▶ _RECORDS FOR THE TASK_
+--

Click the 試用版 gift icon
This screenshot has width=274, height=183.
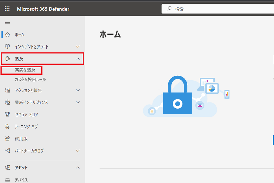tap(7, 139)
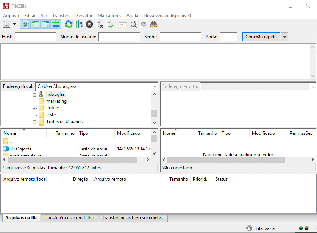Click the cancel current operation icon
The height and width of the screenshot is (233, 317).
[x=89, y=25]
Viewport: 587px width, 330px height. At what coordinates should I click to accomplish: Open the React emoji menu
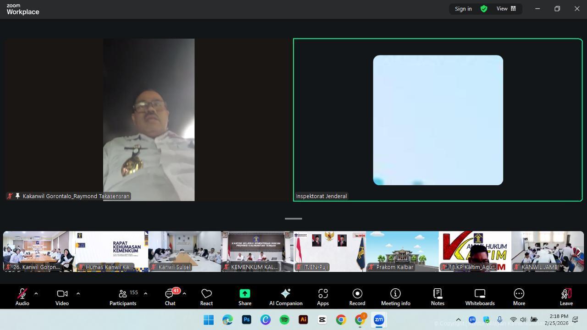point(206,297)
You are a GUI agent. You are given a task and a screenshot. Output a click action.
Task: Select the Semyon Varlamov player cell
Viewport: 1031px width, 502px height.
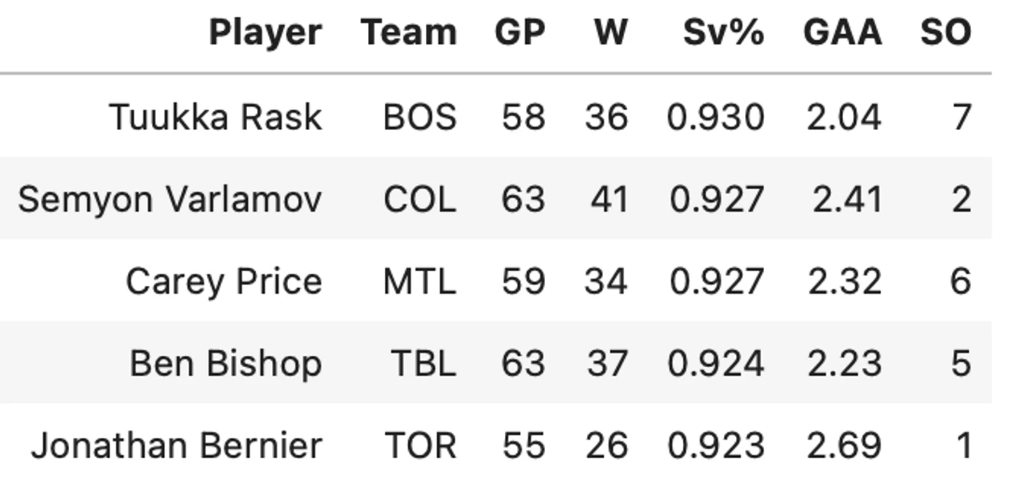click(169, 199)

+--

▶ _WHAT THE TASK REQUIRES_
In the copy, include no pictures; otherwise transcribe the entries exactly.

▶ _SOLUTION TO THIS EXERCISE_
Click the 試用版 gift icon
This screenshot has width=274, height=183.
tap(7, 139)
Click the cancel current operation icon
The height and width of the screenshot is (233, 317).
[x=89, y=25]
Viewport: 587px width, 330px height. At what coordinates should I click to accomplish: Open the React emoji menu
point(206,297)
You are a GUI agent. You are given a task and a screenshot. Output a click action.
Task: Select the Semyon Varlamov player cell
Viewport: 1031px width, 502px height.
click(169, 199)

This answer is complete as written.